Birds, especially geese, do two things when the weather stinks. First, they are forced to fly under the clouds, even lower in rain and snow. And they freak out over finding their next meal.

We don’t get a messy weather combo often back home in Virginia, but when we do, the phone starts ringing with my shotgunning buddies begging to hunt. I’ll pull out the beat-up, 16-foot trailer, load it with a couple dozen Big Foot decoys and some coffin blinds and head to a field where we have permission to hunt.

One recent snowstorm looked to be so bad that I only had three blinds for the four excited pals who wanted to hunt, so we just threw a white sheet over the fourth and littered it with some corn husks and stalks. Lots of small flocks flew low. We hit the legal limit easily.

Colorado hunting can be that and more, since the flyway is filled with so many more birds, decks on top of decks of flocks looking for fields to dive bomb.

On the flight out of Washington Dulles International Airport, everybody was excited about the sucky weather we were expecting to fly into, skiers and hunters alike.

It was oddly nice when we landed, but that was OK since we were going to a pheasant hunt in the afternoon then head out to the fields in the morning for the snowy hunt.

All of us at the hunting ranch were primed. We had our cold-weather waterfowl camo suits, hand warmers, and brimmed caps to keep the weather out of our eyes. Bring it.

At 5:30 that Friday morning, I left early to help put out the decoys. It was cold, but no rain or snow yet. Instead of being in coffin blinds, the guides planned to put us six feet under in a comfy garbage dumpster, an unusual but ingenious set up.
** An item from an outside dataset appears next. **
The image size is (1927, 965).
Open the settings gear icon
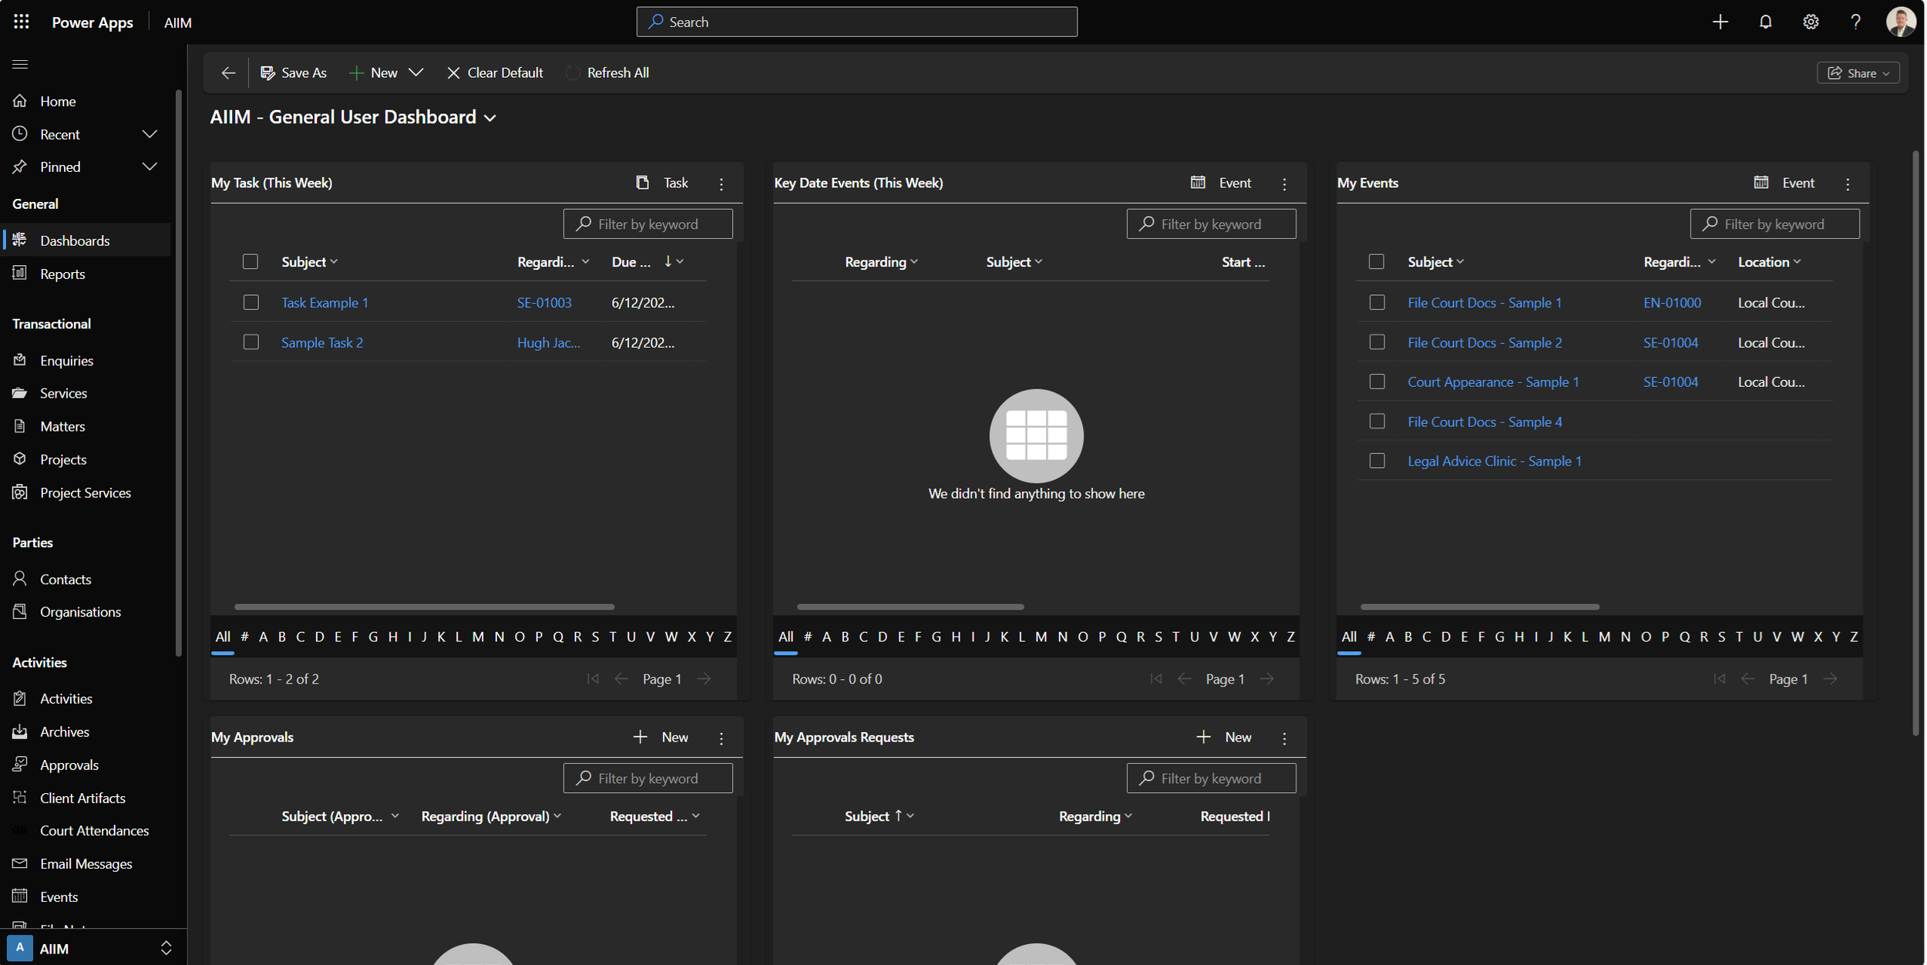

Over our heads, we’d pull a wooden frame covered in camouflage burlap.

At sunup, our group poured 12-gauge shells into our pockets and climbed into the dumpsters. Ready, set … nothing but sun. Awful sun.

All the predictions of bad weather were wrong. And according to our guides, that was the pattern all season. It has been so nice, in fact, that many of the estimated 180,000 geese that drop into Colorado were still up north feeding.

Jim Gammonley, the avian research chief for Colorado Parks and Wildlife, told me later, “Yes, this is one of those winters when a bunch of geese have stayed far north of Colorado. Wyoming and Montana waterfowl biologists are still reporting good numbers there. Also, because it’s been dry and not extremely cold in Colorado, the geese that are here are more scattered and have different flight patterns than we often see, especially along the Front Range and Eastern Plains. We probably have about average numbers of wintering geese, but hunting has been somewhat frustrating this winter.”

That’s a fact.

We got only one small flock to check us out, and they didn’t come close enough for the guides to bark, “Take ’em boys!”

Didn’t those birds know I had an $86 Colorado Parks and Wildlife license to kill? Come to think of it, they probably did!

Gammonley held out hope for those who came behind us, telling me, “We’re getting a series of cold fronts moving through, so maybe there will be some good late season hunting.”

Paul Bedard is a senior columnist and author of Washington Secrets.